Indépendance de la justice : attention à ne pas tout casser !
3 minutes de lecture
Régulièrement, sous la pression d'événements politico-judiciaires, la question de l'indépendance de la Justice dans notre pays est remise en question. C'est ainsi qu'une nouvelle polémique, mettant en cause un ancien ministre de la Justice (Jean-Jacques Urvoas) et un député nouvellement "marcheur" (Thierry Solère) vient de relancer le débat. Les faits sont maintenant connus. Le second, alors qu'il était député, aurait demandé au garde des Sceaux de François Hollande de l'informer sur une enquête judiciaire en cours le concernant.

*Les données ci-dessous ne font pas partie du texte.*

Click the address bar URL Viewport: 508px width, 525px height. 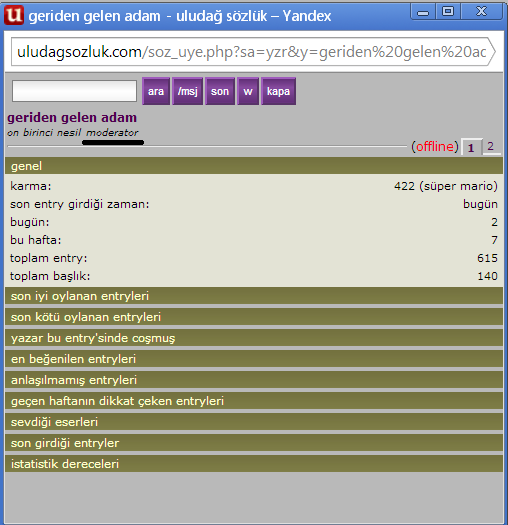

De telles pratiques, qui attestent de la collusion qui existe entre les acteurs du monde politique et de la Justice, sont et ont toujours été des plus courantes. Le passé est en effet porteur de nombreux exemples ayant défrayé la chronique, l'un des plus marquants ayant même valu, il y a peu de temps, à un ancien président de la République d'être mis en examen pour "trafic d'influence" et "corruption". Mais au-delà de ces faits divers qui entachent la République, la question demeure de savoir comment mettre un terme à des pratiques qui contribuent à éloigner les Français de la vie politique et à se montrer de plus en plus critiques vis-à-vis de leurs élus.

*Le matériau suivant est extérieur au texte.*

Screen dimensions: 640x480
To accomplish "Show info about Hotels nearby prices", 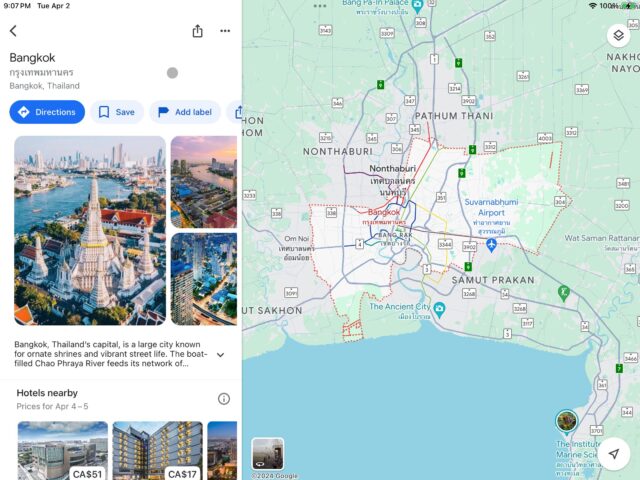I will pos(224,399).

L'indépendance de la Justice et des magistrats serait donc une réponse aux dysfonctionnements que l'on constate régulièrement. Aujourd'hui, la Constitution et les lois qui concourent à l'organisation judiciaire française consacrent l'indépendance des magistrats du siège. Ces derniers, chargés de rendre des jugements "au nom du peuple français", sont inamovibles et leurs décisions ne peuvent être contestées que dans le cadre de l'exercice des voies de recours. Les magistrats du parquet, en revanche, sont soumis à l'autorité hiérarchique, le ministre de la Justice étant l'ultime maillon d'une chaîne qui peut parfois se montrer pressante. C'est donc l'indépendance des seconds qui se pose à nouveau. Et la question qui sous-tend ce débat est bien de savoir si, une fois totalement détachée du pouvoir exécutif, donc politique, la justice y gagnerait en efficacité, en objectivité et surtout en impartialité.
Tout d'abord, il convient de rappeler que les procureurs généraux et de la République, sont les représentants de la société au nom de laquelle, lors du procès pénal, ils exercent l'action publique. Une indépendance effective leur donnerait-elle la même dimension ? Ensuite, la subordination du parquet à l'exécutif permet, même s'il existe des possibilités d'adaptations locales, la mise en œuvre d'une politique pénale cohérente au niveau national. Là encore, qu'en serait-il en cas d'autonomie des procureurs ? Enfin, l'indépendance de l'autorité judiciaire, telle qu'elle est reconnue dans nos textes fondamentaux, ne nécessiterait-elle pas, à brève échéance, des réformes institutionnelles beaucoup plus larges ? En effet, dans ce contexte, deux questions surgiraient aussitôt. D'une part, le devenir de l'action de la police judiciaire. Il y a fort à parier que le rattachement, à la Justice, des services de police et de gendarmerie, ne serait-ce que pour donner de la cohérence à une réforme qui ne peut qu'être globale, se poserait aussitôt. D'autre part, l'avenir de l'action syndicale au sein d'une institution qui, devenue indépendante du pouvoir politique, ne saurait demeurer soumise à des influences forcément partisanes.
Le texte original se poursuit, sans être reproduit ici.